Это был черный камень.
Глава 8
Амалия взяла его в руки, отложив материю. Камень был непрозрачный, почти ледяной на ощупь, и ее пальцы тотчас же закоченели.
«Ведь Шанталь говорил, что… Нет, вздор! Но… Неужели действительно тот самый камень? И Александр Великий, и Цезарь, и Наполеон держали его в своих руках?»
Внезапно камень осветился. Внутри его возникло радужное сияние, и блики его затрепетали на стенках камина, на лице Амалии, на ее руках…
– Амалия!
С трудом оторвав взор от сияния, она поспешно положила камень обратно в кусок материи, захлопнула тайник, сунула камень в карман и вылезла наружу. Перед ней стоял Анри Готье.
– Я уж забеспокоился, – сказал он. – Что ты искала в камине?
– А… – Амалия нащупала на груди медальон с портретом сына. – Как-то глупо получилось… я его уронила… а он упал и закатился в какую-то щелочку. Еле нашла, – добавила она. – А ты зачем пришел? – и в голосе ее зазвенели не свойственные ей подозрительные нотки.
– Ты же скоро уезжаешь, – сказал Анри.
– Завтра, – кивнула она.
– Понятно.
В комнате наступило молчание. Амалия поежилась.
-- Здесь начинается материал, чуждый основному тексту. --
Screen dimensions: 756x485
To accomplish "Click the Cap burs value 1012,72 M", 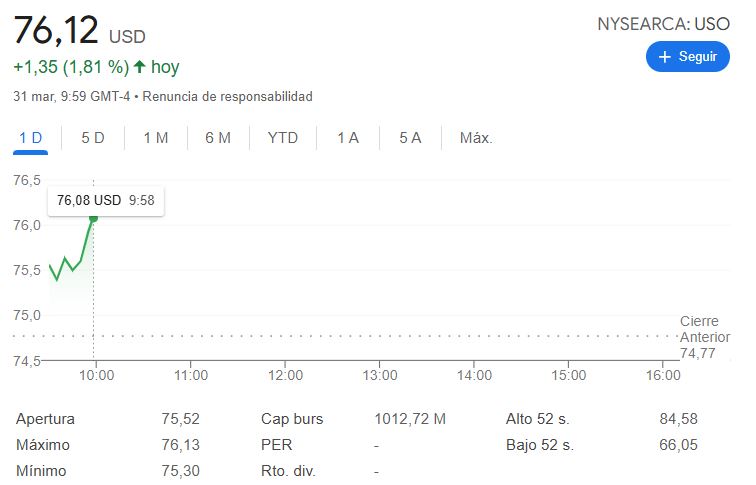I will (x=410, y=419).
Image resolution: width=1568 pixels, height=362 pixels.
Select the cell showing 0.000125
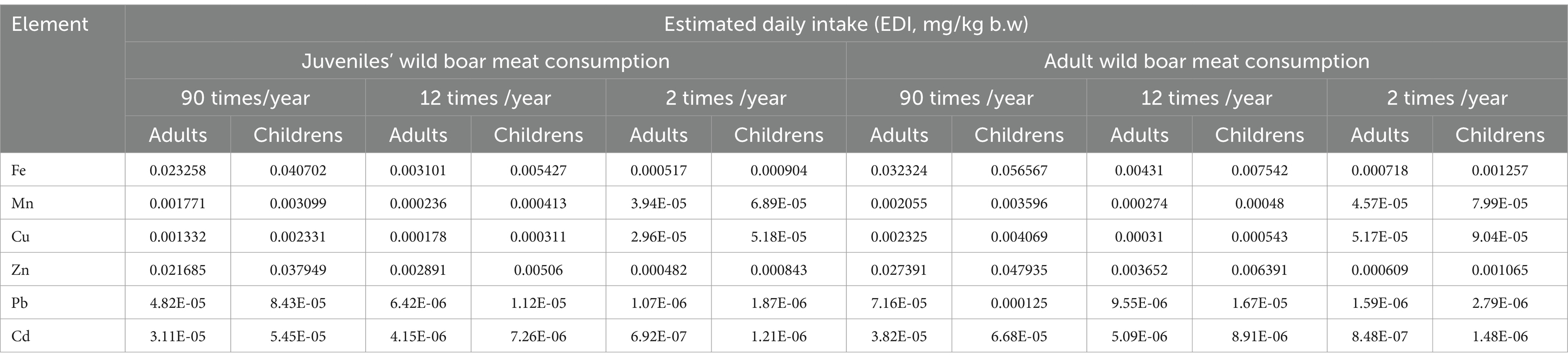(x=1019, y=302)
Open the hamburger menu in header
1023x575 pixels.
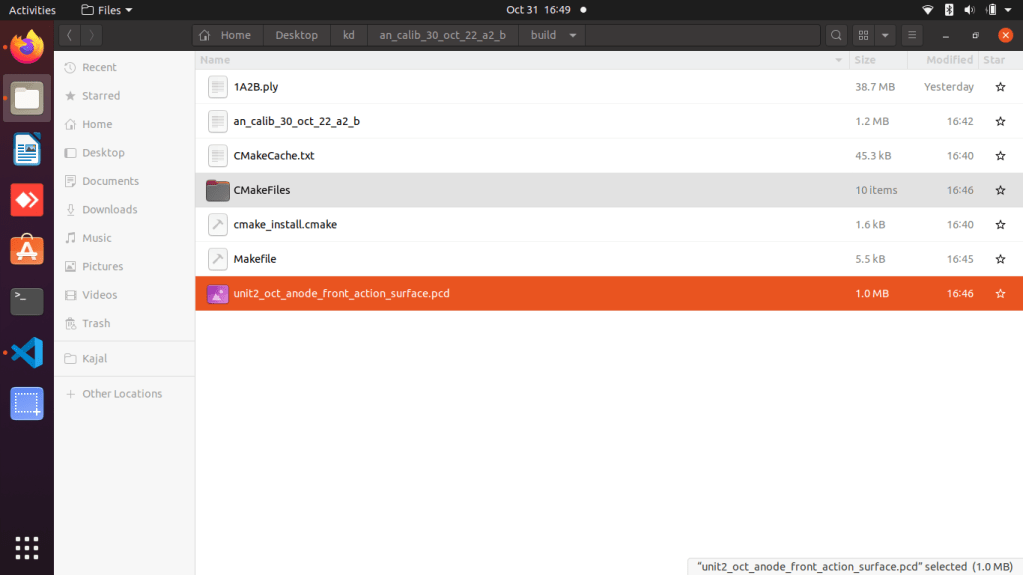click(912, 35)
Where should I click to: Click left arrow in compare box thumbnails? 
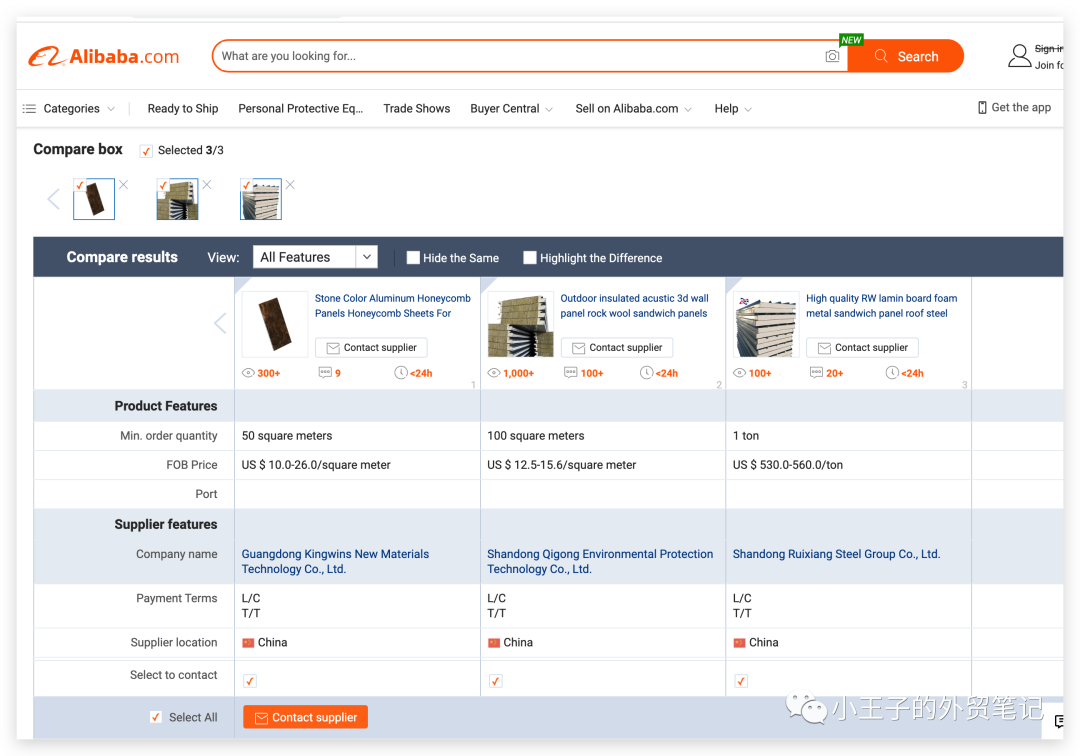click(54, 199)
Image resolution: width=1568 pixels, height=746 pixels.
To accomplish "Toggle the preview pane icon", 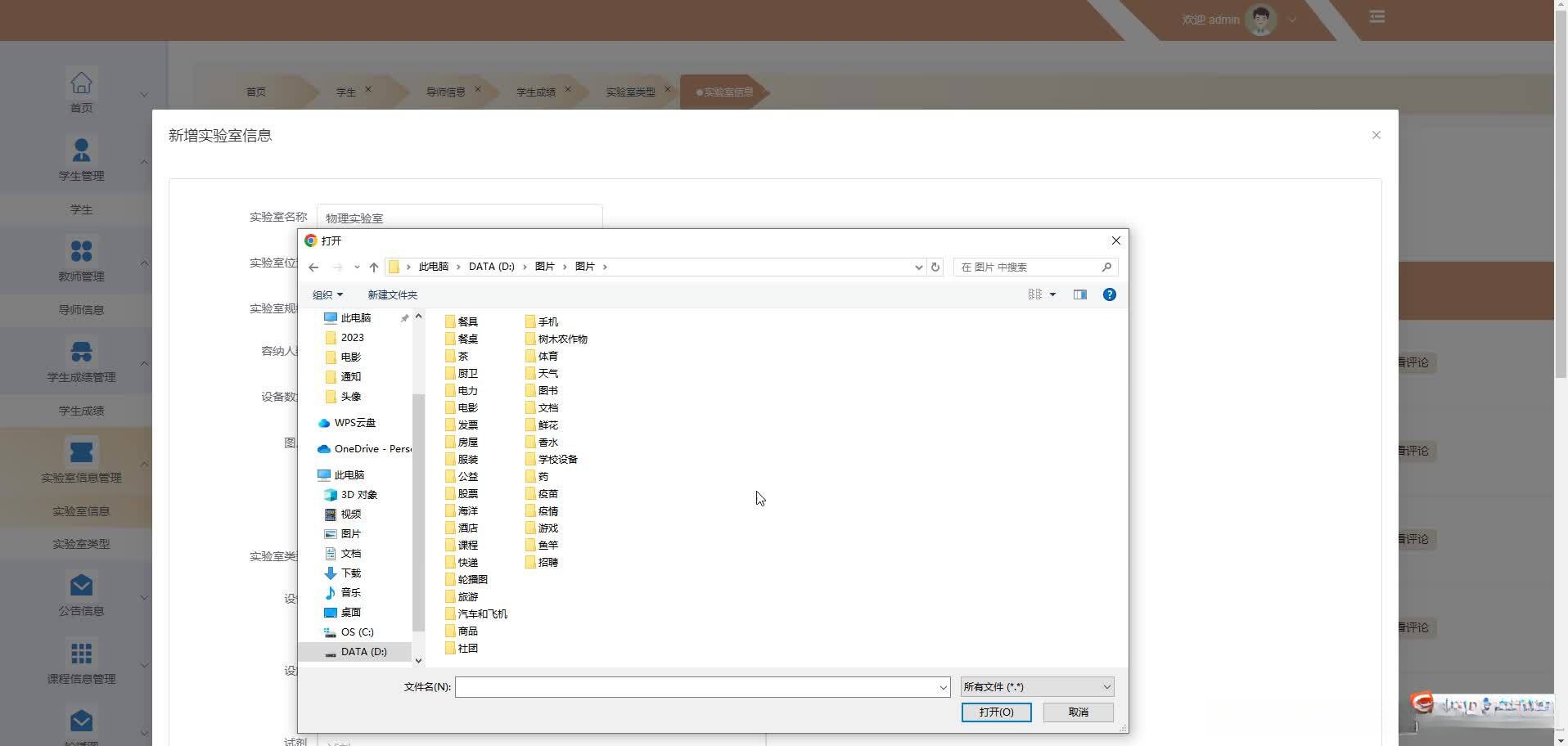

Камень внезапно стал казаться ей таким тяжелым… Она подумала, что он вот-вот прорвет карман и выкатится наружу, но этого не случилось.
– Можно я возьму себе Скарамуша? – наконец спросил Анри. – Раз уж ты уезжаешь…
– Конечно, – поспешно ответила она. – Бери.
– Ты на меня больше не сердишься? – на всякий случай спросил он. – Я знаю, я не такой, каким ты хотела бы меня видеть, но…
– Нет, – искренне сказала она. – Нет, я на тебя не сержусь.
– Тогда прощай, – сказал он. И двинулся к двери, ни разу не обернувшись.
Только когда он ушел, Амалия внезапно поняла, что самого главного она так и не успела сказать ему. То ли потому, что забыла, то ли ее отвлек камень. Она сорвалась с места и выбежала из комнаты.
– Анри!
Солнце в оранжевой дымке уходило за Париж. На улицах зажглись первые фонари.
– Анри! Анри, постой!
Его не было. Он исчез.
Больше она не увидела его – никогда. И только цветок барвинка, который она обнаружила на столе, вернувшись в дом, свидетельствовал о том, что этот человек все-таки был в ее жизни.
На следующее утро, тепло попрощавшись с Венсаном и Франсуа, Амалия покинула Париж.
Через несколько дней она была уже в Петербурге.
* * *– Баронесса Корф вернулась? – спросил император.
Тайный советник Багратионов поклонился:
– Да, ваше императорское величество.
– В самом деле? Кхм… И она привезла письма?